The zoo also has breeding firsts, including the first black rhino born in Britain in 1958, the first squirrel monkey born in captivity in 1953 and the first chimpanzee born in Europe in 1934.

In December 2014, the zoo lost three of its rarest animals after two fatal incidents, including one involving a male warty pig which killed its own baby. The pig also attacked the baby's mother who had to be put down. In a separate incident a few days later, a South American monkey was also eaten by an otter.


Eurasian eagle owl and handler arp
Eurasian eagle owl and handler, at a flying demonstration

Bristol Zoo supports wildlife conservation, education and breeding programmes worldwide. For example, Bristol works with other zoos around the world to breed lemurs in captivity. Native to Madagascar, the lemurs are critically endangered because their forest habitat is being destroyed.
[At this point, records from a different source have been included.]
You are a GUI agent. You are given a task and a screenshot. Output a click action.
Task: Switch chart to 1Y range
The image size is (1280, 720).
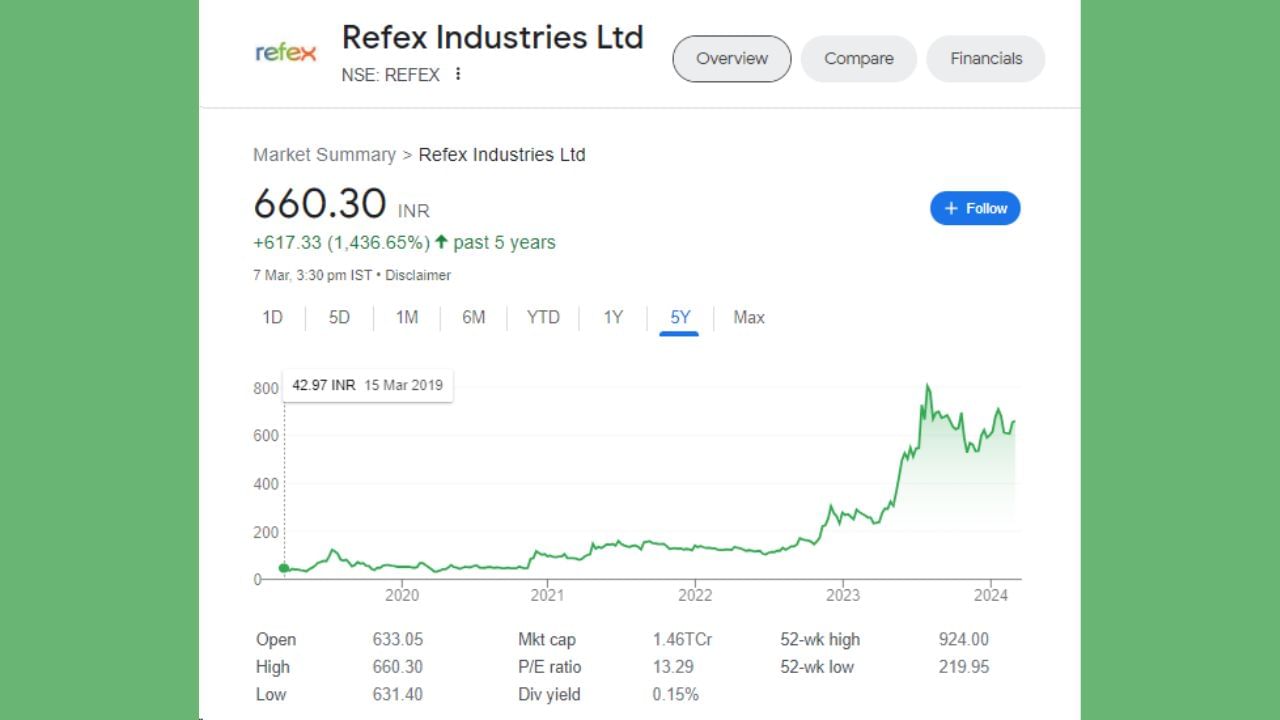pyautogui.click(x=613, y=318)
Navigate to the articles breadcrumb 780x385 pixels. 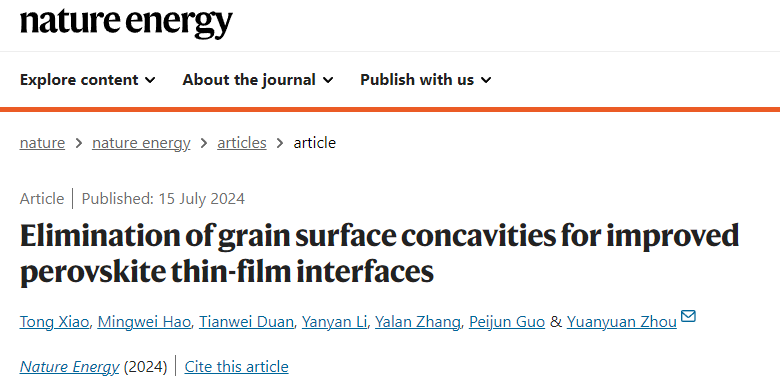pos(242,143)
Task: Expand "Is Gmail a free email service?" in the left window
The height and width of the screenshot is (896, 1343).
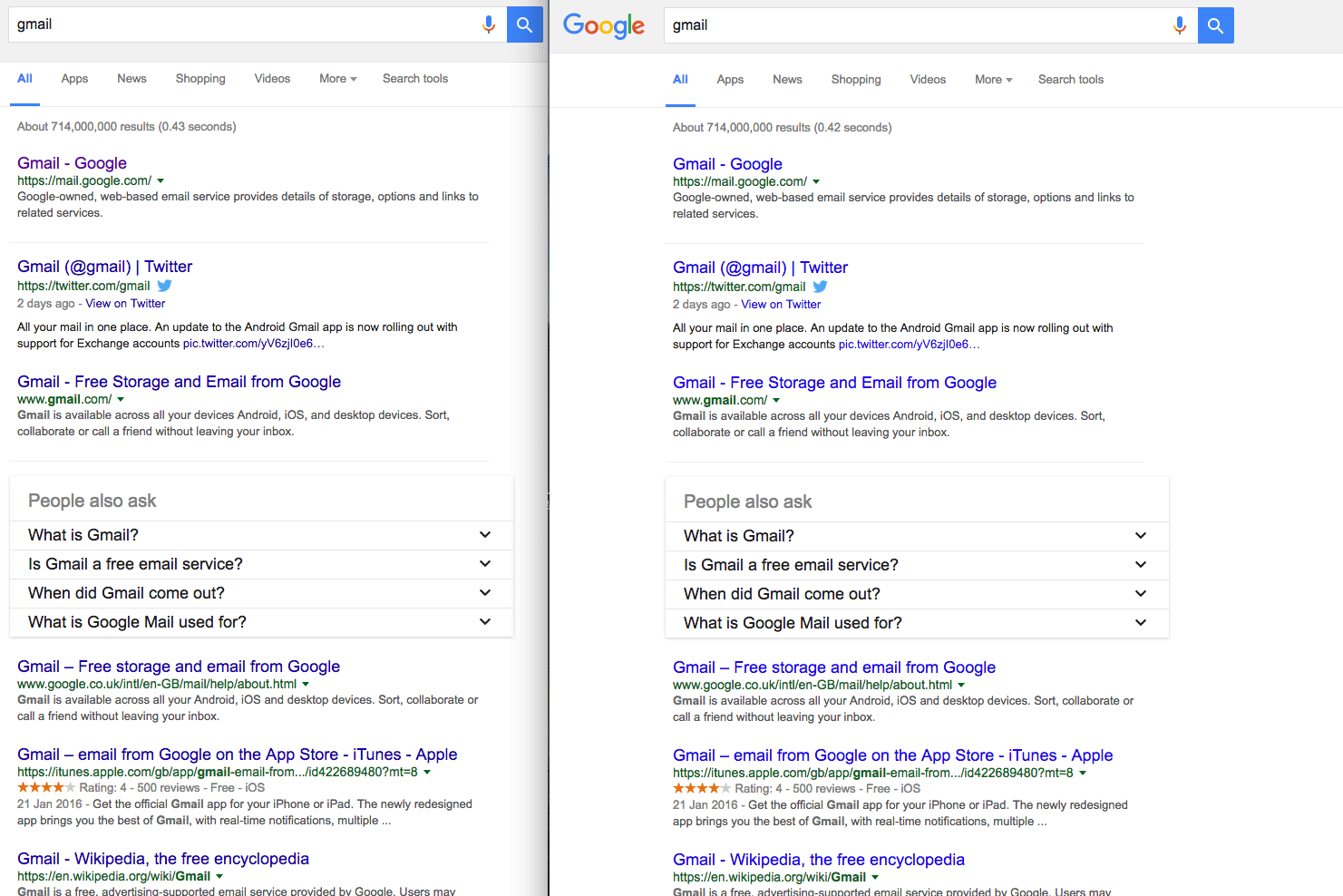Action: click(484, 564)
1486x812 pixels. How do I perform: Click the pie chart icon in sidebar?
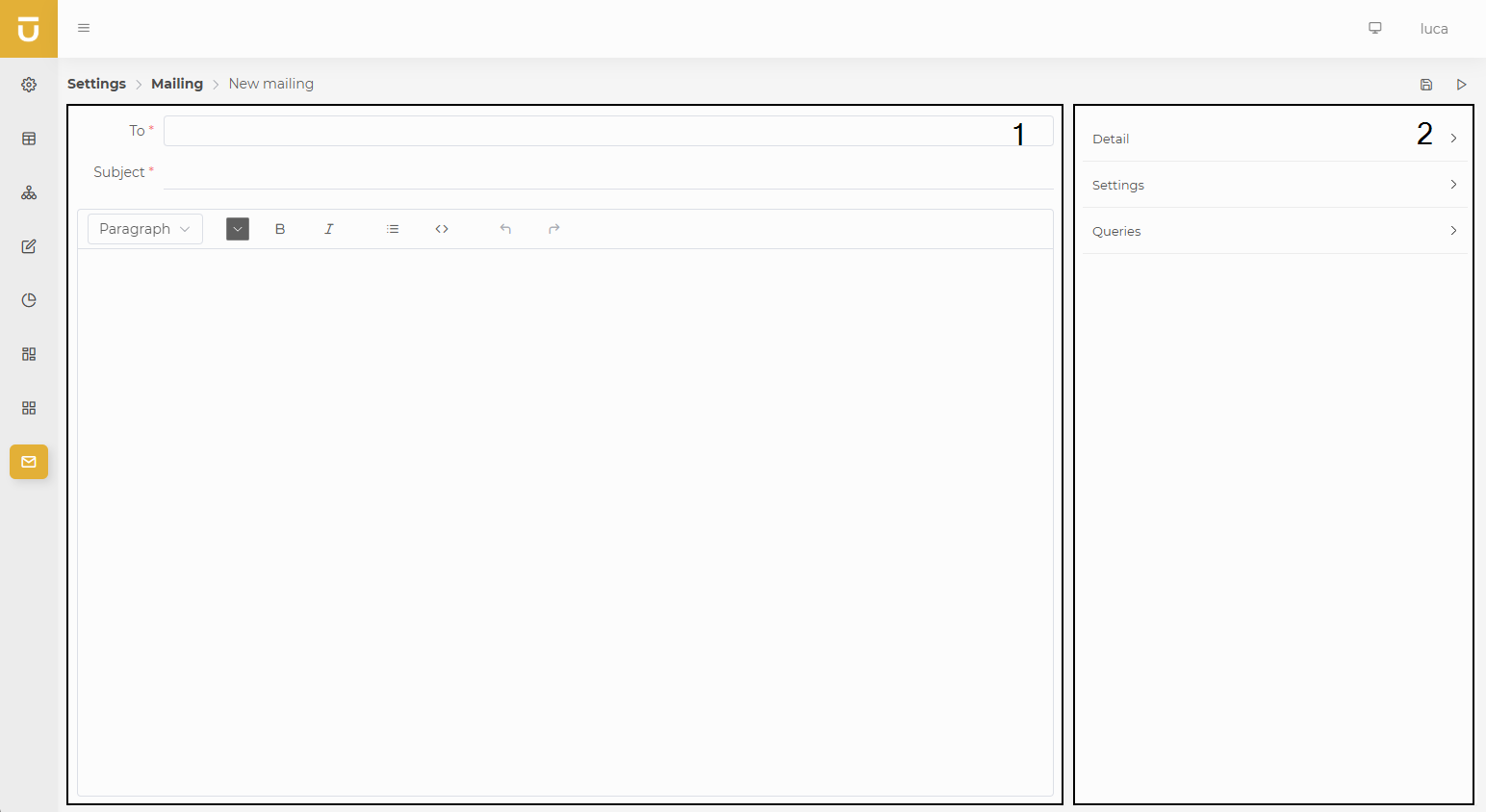click(29, 300)
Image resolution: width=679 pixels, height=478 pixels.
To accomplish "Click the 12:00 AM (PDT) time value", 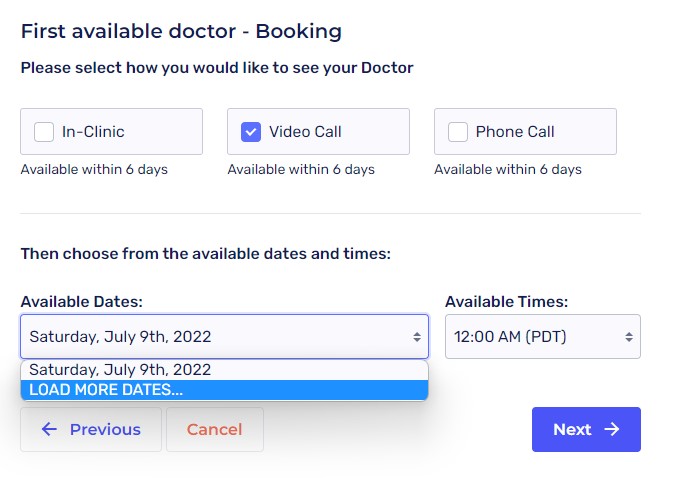I will (x=510, y=337).
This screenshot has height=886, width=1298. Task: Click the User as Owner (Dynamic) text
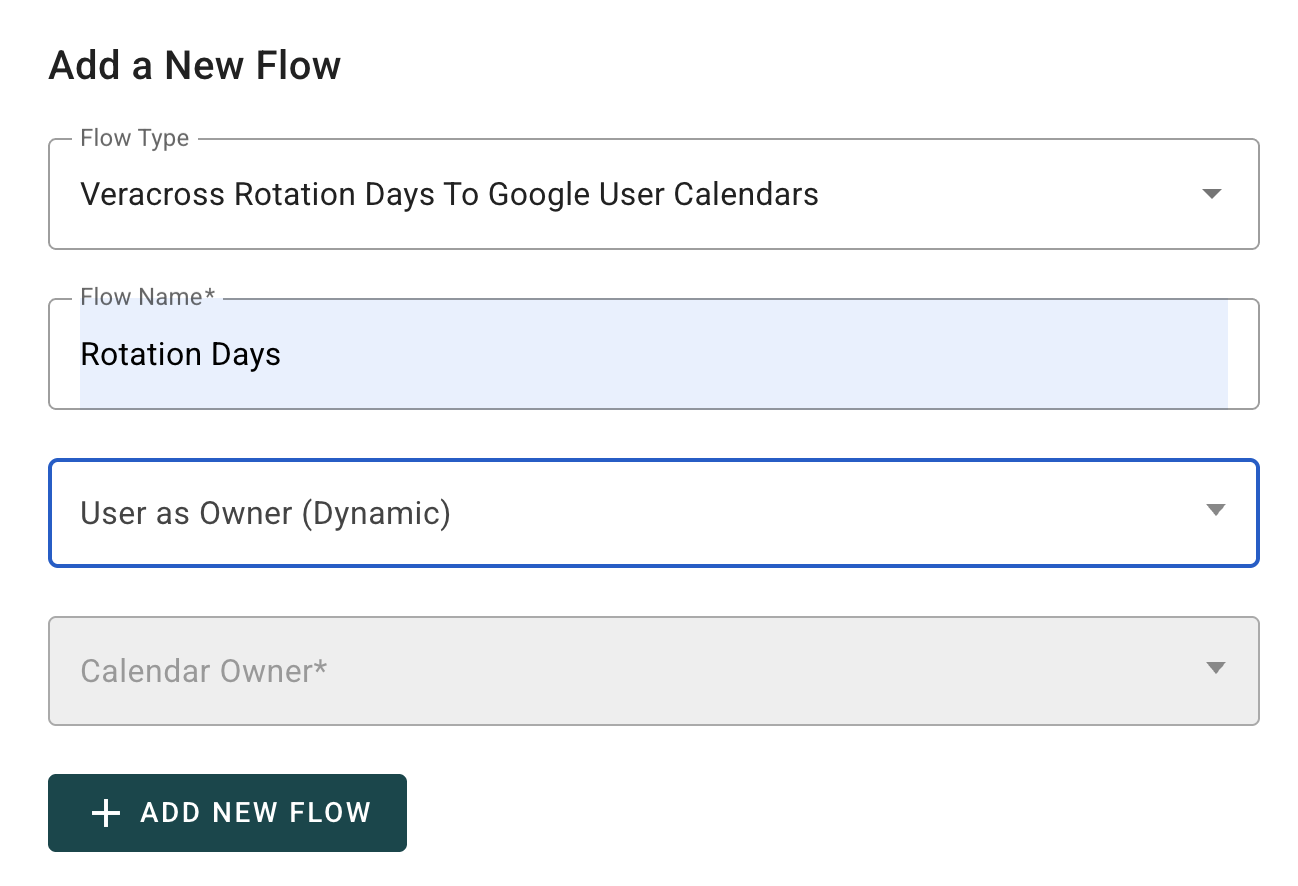pos(265,513)
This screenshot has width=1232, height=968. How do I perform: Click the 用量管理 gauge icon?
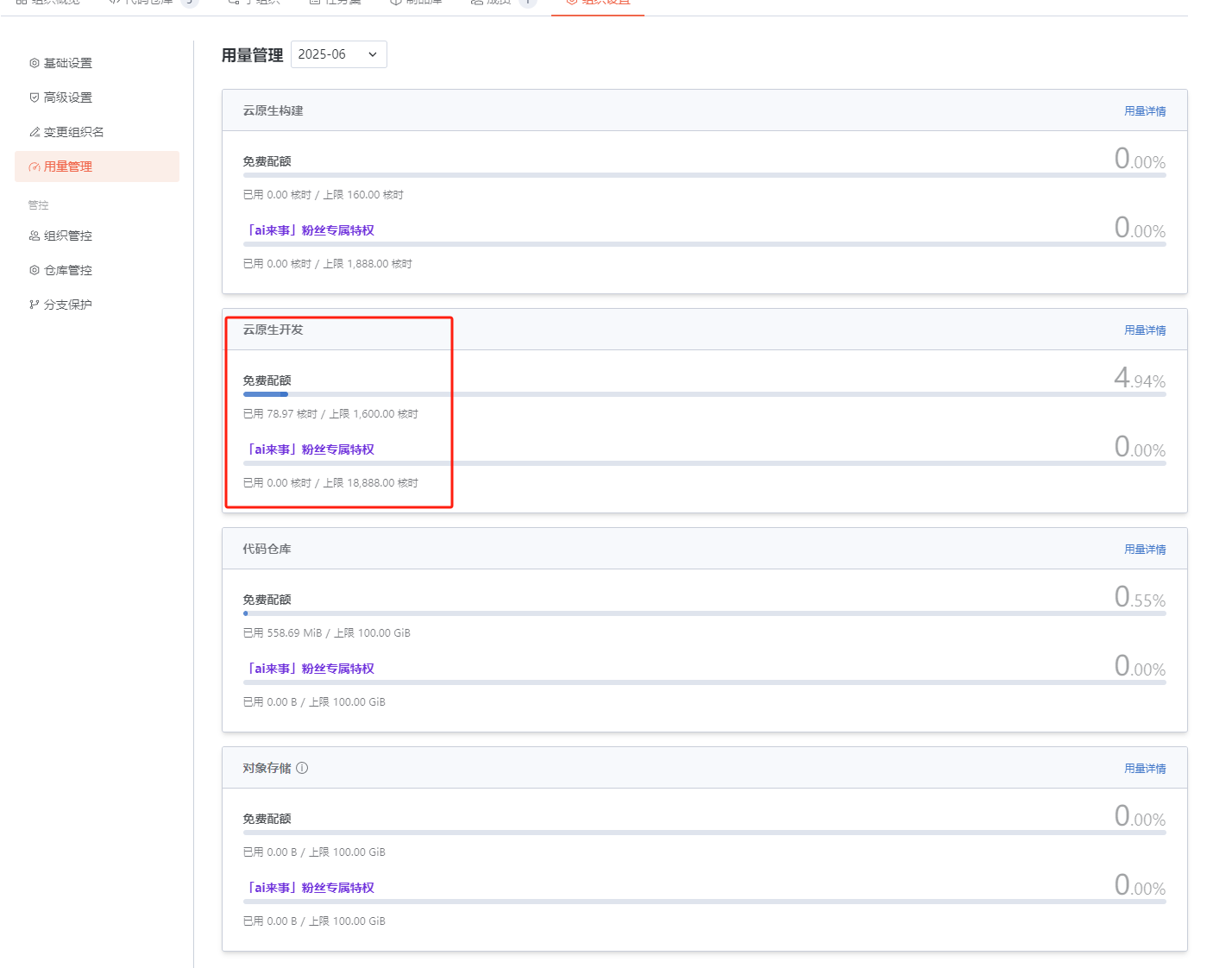(35, 167)
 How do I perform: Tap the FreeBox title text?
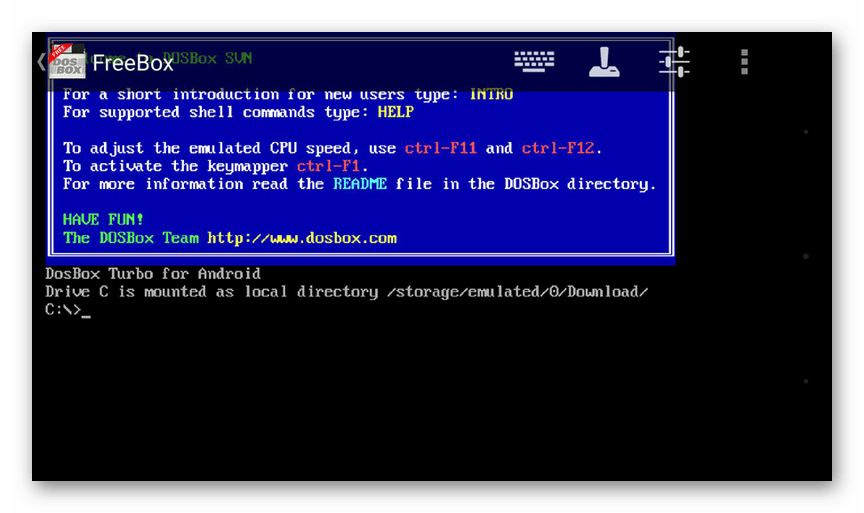pos(133,63)
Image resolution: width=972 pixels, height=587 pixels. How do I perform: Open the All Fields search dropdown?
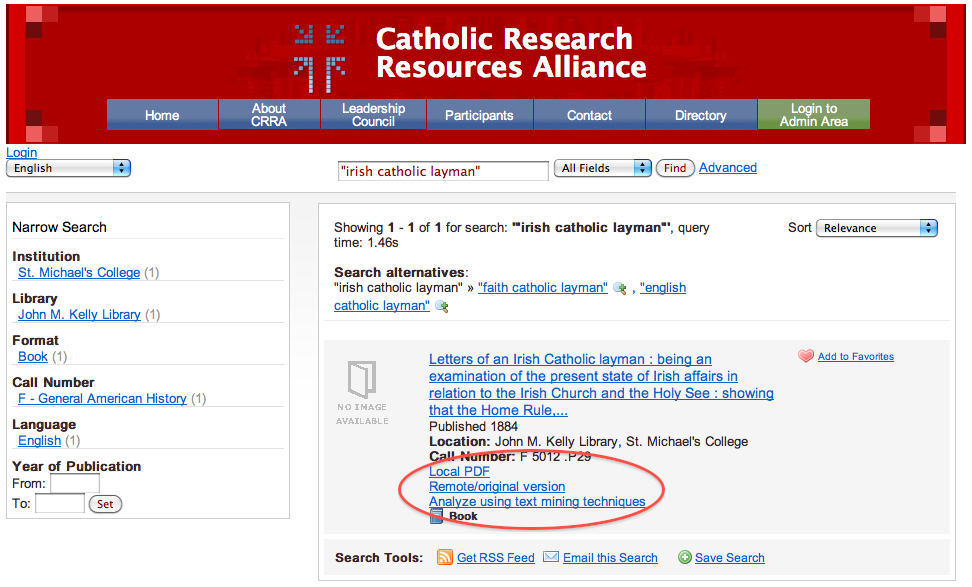[x=603, y=168]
Bristol Zoo supports the UK/US charity Ape Action Africa, which rescues and rehabilitates primates in Cameroon, West Africa.

Closer to home, the zoo has helped to reintroduce the water vole to parts of Southern England.

Wild Place Project

A number of mammals are kept on a site to the north of Bristol and there are plans to relocate many more species to the Hollywood Tower estate near Cribbs Causeway, as part of a second zoo.

The new site is called the Wild Place Project, and is designed to house larger animals than the existing Bristol Zoo. The zoo is split into biomes, representing species found only in specific habitats. Current areas include: Secret Congo, native European woodland, Edge of Africa and Madagascar. The species list currently includes: okapi, Red River Hog, Sudan cheetah, zebra, Common Eland, Grey Wolf and Gelada Baboon.

Some of the biomes to be included are: Central American Swamp, Sumatra Tropical Forest, Nepal Riverine Forest, Coral Reef and British Wetlands. The species list for each ecosystem has not yet been finalised, but is likely to include manatees, crocodiles, bonobos, bongo, Bengal tiger, orangutan, giraffe, zebra, warthog, lion, kudu, African hunting dog, rhinoceros and brown bear.

The site officially opened on 22 July 2013 as Wild Place Project.

Event hosting

The WOMAD music festival came to the zoo in 2011, with a subsequent event in 2012.